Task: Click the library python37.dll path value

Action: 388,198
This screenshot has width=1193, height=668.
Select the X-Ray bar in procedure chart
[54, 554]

### Work order
Repeat the records above exactly.

### Your solution
Task: Click the library python37.dll path value

Action: 388,198
This screenshot has width=1193, height=668.
Select the X-Ray bar in procedure chart
[54, 554]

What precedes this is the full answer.